Ouch. That must have been a very difficult comment to hear. I can really empathize with how you must have felt to read someone else calling you a bad parent. That is after all- every parents worst fear.
One of the downsides to writing an opinion piece on the web - is that there will always be people that disagree with you. Some vehemently. And by reading your words - they will feel it's an invitation for them to write back. Which in most cases it is...
I think your commenter was someone that obviously had very strong feelings on this subject to begin with. And in her eyes, she sees it as a child being hurt. As a mom I know you can understand how emotional you can get when you believe you see a child being hurt. While I don't agree with what she wrote you- I do believe she was probably caught up in a very real "for her" fear that your child had been traumatized -and she reacted as such. And as moms we all have tender hearts for babies- and I bet you can see how that feeling might cause her to get more heated than perhaps she would normally.
But.Doesn't make it true. Or easy to read.
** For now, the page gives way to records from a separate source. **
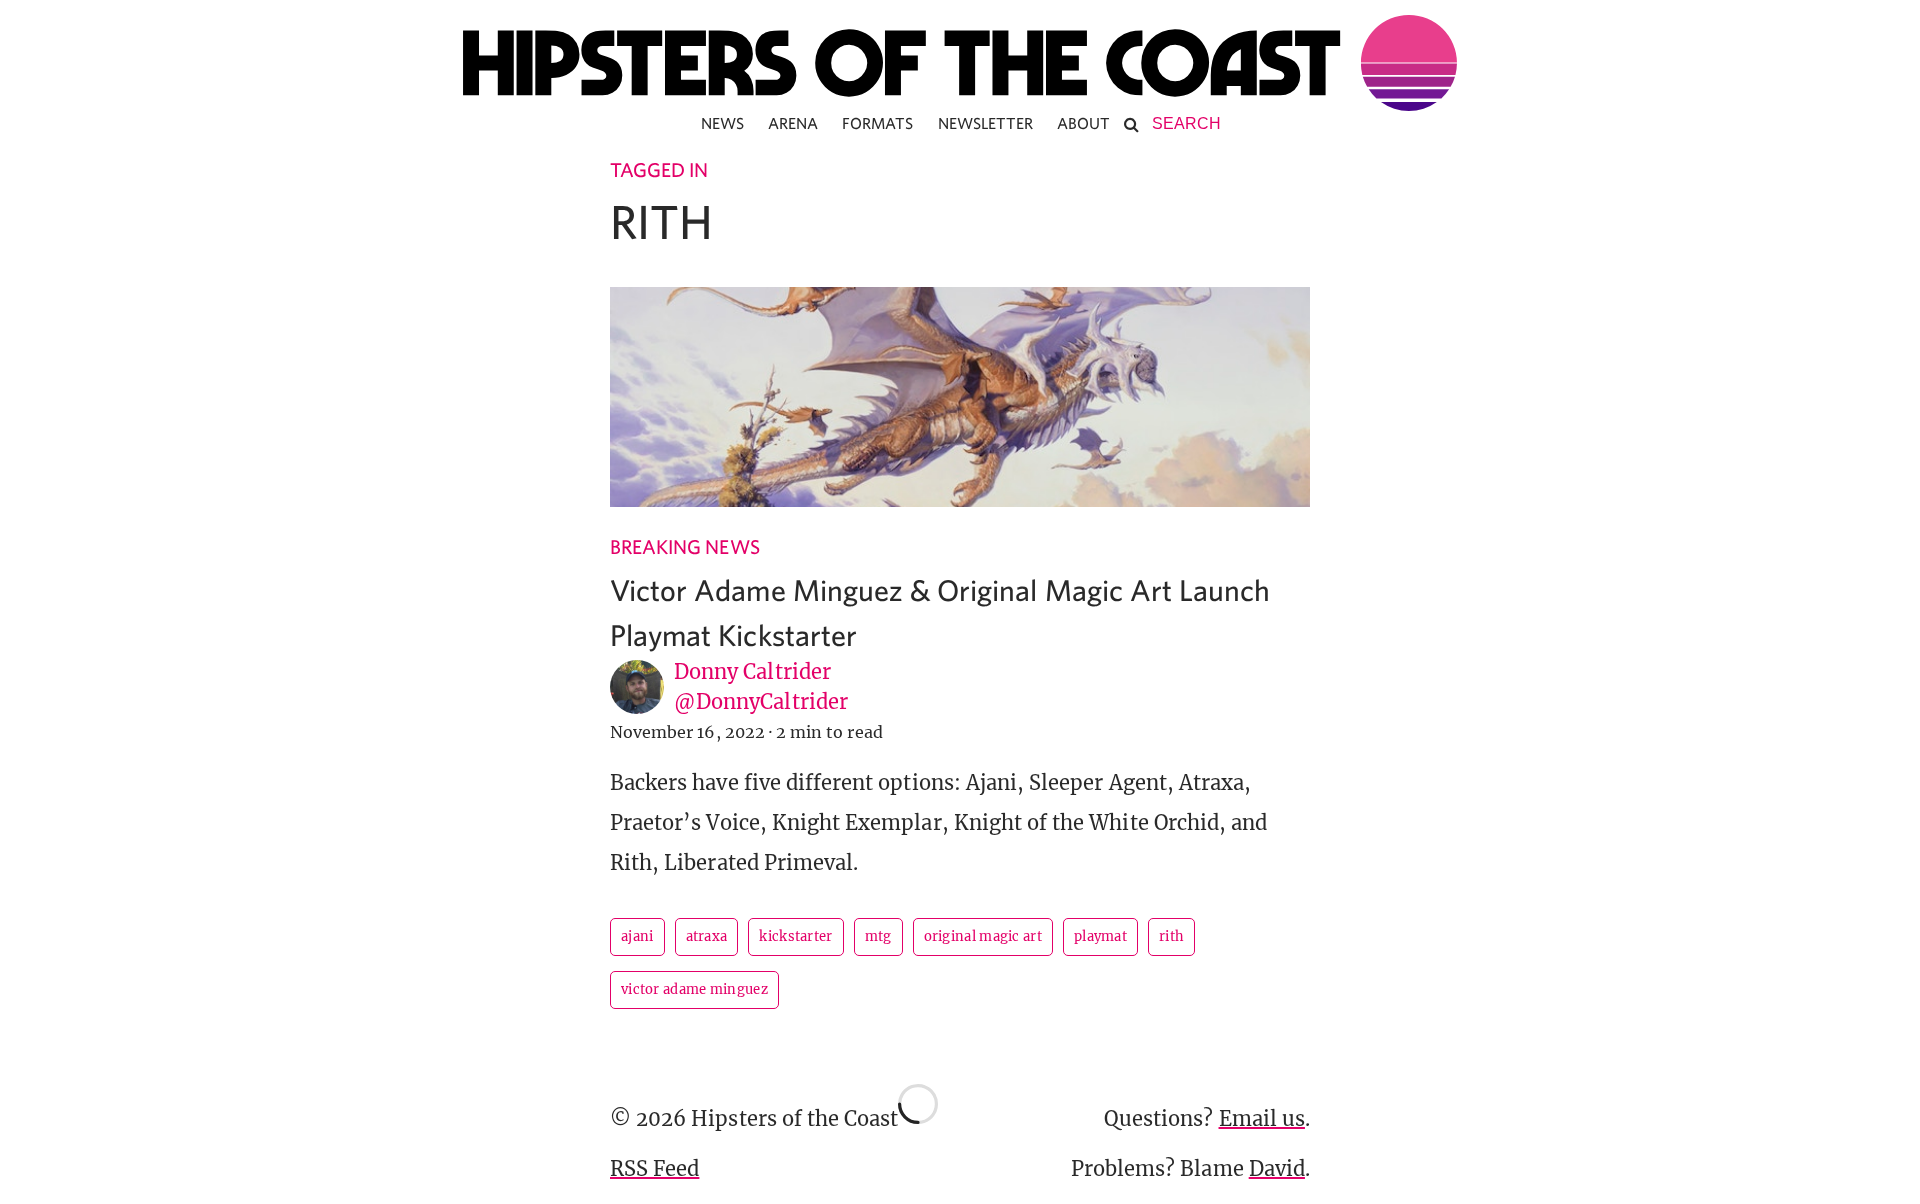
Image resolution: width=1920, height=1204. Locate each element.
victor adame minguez (694, 989)
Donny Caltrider (752, 671)
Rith (1171, 936)
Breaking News (685, 546)
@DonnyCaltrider (761, 701)
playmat (1100, 936)
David (1277, 1168)
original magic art (983, 936)
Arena (793, 123)
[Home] (960, 63)
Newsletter (986, 123)
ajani (637, 936)
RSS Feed (654, 1168)
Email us (1262, 1118)
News (722, 123)
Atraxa (707, 936)
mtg (878, 936)
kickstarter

Mostly I send you big hugs, I think you are doing the right thing by sharing your heart as honestly as you can. There will always be people that disagree with individual parenting choices. But moms sharing what works for them and doesn't, can really be a huge help to others.
My heart really aches for you, and also for her. You both sound like good women that ended up on two sides of a fence. Try to let go of the hurt as best you can. Sending you cyber hugs.